> **Work required**
In the listing below, transcribe the line that contains "Where should I click to: Refresh" and all lines following it, ending with the last line. Add nothing.

> **Materials provided**
· · · · · · ·

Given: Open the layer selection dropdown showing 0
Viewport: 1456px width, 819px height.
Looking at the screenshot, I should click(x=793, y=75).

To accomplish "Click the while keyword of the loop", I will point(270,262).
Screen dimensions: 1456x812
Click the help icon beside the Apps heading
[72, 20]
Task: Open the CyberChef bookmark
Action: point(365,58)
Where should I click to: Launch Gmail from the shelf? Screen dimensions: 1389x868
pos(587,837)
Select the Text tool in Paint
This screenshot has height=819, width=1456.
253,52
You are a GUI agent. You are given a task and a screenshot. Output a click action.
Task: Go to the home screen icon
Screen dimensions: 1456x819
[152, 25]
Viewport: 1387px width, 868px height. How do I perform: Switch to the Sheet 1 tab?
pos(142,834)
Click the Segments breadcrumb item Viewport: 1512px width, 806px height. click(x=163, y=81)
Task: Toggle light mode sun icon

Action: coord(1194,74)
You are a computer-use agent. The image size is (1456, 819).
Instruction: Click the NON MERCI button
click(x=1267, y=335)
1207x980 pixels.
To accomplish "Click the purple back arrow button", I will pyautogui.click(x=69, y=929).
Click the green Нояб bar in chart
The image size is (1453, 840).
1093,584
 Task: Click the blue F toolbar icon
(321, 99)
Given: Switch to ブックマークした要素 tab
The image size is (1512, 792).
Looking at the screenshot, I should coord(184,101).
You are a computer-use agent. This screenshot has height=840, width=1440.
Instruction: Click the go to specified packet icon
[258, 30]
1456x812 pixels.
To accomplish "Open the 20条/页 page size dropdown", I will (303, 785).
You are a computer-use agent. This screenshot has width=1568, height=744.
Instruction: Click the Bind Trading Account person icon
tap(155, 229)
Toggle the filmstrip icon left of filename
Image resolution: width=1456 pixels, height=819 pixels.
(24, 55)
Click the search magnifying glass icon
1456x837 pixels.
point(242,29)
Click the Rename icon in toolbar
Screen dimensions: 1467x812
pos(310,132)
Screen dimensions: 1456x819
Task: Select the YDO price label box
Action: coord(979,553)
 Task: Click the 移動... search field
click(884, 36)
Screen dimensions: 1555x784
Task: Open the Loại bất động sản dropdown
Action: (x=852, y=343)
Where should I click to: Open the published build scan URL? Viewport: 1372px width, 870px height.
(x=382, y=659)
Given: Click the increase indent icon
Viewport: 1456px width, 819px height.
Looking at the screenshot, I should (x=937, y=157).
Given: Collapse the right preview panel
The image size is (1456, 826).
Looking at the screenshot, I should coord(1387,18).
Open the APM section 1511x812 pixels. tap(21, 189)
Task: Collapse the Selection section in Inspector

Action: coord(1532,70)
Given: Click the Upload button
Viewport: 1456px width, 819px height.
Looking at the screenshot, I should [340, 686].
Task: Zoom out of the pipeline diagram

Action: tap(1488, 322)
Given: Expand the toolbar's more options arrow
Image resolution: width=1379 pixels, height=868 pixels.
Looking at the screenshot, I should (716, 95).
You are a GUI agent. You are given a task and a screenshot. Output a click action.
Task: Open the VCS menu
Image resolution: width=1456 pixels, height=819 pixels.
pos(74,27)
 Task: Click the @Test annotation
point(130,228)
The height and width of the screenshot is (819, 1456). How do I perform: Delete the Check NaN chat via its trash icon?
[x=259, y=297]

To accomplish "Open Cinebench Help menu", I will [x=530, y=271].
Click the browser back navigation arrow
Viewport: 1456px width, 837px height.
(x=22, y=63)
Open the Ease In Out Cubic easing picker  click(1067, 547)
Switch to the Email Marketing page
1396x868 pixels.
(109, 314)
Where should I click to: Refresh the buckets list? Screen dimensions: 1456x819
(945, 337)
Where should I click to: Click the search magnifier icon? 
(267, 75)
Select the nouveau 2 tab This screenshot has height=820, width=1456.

· · · · · · ·

> **Your response**
Where should I click to: Refresh the buckets list? Screen dimensions: 1456x819
(945, 337)
Where should I click to: Click the search magnifier icon? 
(267, 75)
Select the nouveau 2 tab This screenshot has height=820, width=1456.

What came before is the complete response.